As Steinkühler himself later pointed out, his first post-apprenticeship position as a time keeper and job scheduler came with its own contradictions and personal dilemmas:

- "With this job I had no choice but to shit on my mates, whether or not I wanted to."

- "Bei dieser Tätigkeit blieb mir gar nichts anderes übrig, als die Kumpel zu bescheißen, ob ich wollte oder nicht."

Franz Steinkühler, quoted in his 1998 Munzinger biography entry

He had embarked on his apprenticeship in 1953, when he joined the Stuttgart branch of "IG Metall", the metal workers' union. In 1963, he became the Stuttgart district secretary of the union. In 1972, that he succeeded Willi Bleicher as the union's Baden-Württemberg regional director. Baden-Württemberg, with Stuttgart at its heart, was particularly important for IG Metall, due to the presence in the region of several profitable and prestigious manufacturing, and engineering companies, including Daimler Benz. During a decade, in which politicians and commentators were much preoccupied by currency inflation, Steinkühler led the union team on a succession of wage negotiation rounds, acquiring a reputation as a cunning, well-briefed and stubborn negotiator. He famously led a successful campaign for formal recognition by managements of factory workers' rights to what came to be known - with a characteristic directness which he himself has always relished - as "Steinkühler-Pinkelpause" ("Steinkühler piss breaks") of up to five minutes per hour in respect of "personal necessities". (In reality, implementation by employers has not been uniform.) The 1978 strike which won this important concession is celebrated by admiring commentators as part of a life-long commitment on the part of Franz Steinkühler to the "Humanisierung der Arbeit" (loosely, "humanising the work-place").

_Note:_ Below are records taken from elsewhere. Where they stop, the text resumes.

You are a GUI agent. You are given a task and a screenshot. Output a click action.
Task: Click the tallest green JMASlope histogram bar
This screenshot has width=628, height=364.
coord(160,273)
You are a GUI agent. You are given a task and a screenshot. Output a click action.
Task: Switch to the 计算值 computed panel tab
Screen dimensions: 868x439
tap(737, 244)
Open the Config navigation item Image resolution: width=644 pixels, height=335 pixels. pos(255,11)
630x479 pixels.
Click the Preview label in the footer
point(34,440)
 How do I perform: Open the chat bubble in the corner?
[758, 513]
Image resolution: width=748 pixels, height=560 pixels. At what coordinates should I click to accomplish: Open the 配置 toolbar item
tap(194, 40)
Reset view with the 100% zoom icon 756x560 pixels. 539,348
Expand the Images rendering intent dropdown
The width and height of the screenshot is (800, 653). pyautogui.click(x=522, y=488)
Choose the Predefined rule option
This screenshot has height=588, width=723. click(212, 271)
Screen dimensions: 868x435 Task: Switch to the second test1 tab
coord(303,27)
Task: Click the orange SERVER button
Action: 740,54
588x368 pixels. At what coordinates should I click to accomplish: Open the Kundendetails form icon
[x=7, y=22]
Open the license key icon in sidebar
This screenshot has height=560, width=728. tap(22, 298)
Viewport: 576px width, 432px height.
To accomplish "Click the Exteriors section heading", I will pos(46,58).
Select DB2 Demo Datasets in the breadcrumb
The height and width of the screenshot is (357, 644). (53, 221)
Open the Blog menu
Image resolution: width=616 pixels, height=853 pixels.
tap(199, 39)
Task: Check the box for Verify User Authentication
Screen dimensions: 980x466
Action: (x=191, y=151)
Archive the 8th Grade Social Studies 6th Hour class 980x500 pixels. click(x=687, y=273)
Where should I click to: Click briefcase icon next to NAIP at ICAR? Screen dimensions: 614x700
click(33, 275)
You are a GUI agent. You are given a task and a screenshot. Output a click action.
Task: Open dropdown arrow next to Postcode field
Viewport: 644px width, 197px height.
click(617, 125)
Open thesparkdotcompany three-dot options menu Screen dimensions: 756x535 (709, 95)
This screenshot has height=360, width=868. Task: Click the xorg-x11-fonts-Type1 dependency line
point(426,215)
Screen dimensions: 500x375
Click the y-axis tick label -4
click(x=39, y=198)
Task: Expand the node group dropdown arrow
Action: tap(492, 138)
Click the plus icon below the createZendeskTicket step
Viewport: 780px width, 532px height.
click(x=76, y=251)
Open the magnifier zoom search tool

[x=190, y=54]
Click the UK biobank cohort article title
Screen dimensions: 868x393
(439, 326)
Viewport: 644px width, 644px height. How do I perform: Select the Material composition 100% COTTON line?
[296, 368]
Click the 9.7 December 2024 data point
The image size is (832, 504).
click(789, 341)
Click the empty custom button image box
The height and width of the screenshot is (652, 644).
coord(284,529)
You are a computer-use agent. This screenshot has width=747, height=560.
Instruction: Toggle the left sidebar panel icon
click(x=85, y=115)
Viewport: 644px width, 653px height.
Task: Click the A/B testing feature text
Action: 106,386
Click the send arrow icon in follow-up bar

=== Leadership and progress on workers' rights ===

Twenty-five years after its implementation, Steinkühler was still finding it necessary to defend his union's victory in the campaign for a 35-hour working week:

- "The 35-hour week created and secured hundreds of thousands of jobs, and that was good for the workers! it was only from the capitalist side that it made any sense if some people pushed themselves to the point of total exhaustion out of simple fear of unemployment, while others were left humbly just hoping to get a job"."

- "Die 35-Stunden-Woche hat Hundertausende Arbeitsplätze geschaffen und gesichert und das war gut für die Menschen! Nur für die Kapitalseite macht es Sinn, wenn die Einen aus Angst vor Arbeitslosigkeit bis zur Erschöpfung schuften und die Anderen demütig hoffen, Arbeit zu bekommen."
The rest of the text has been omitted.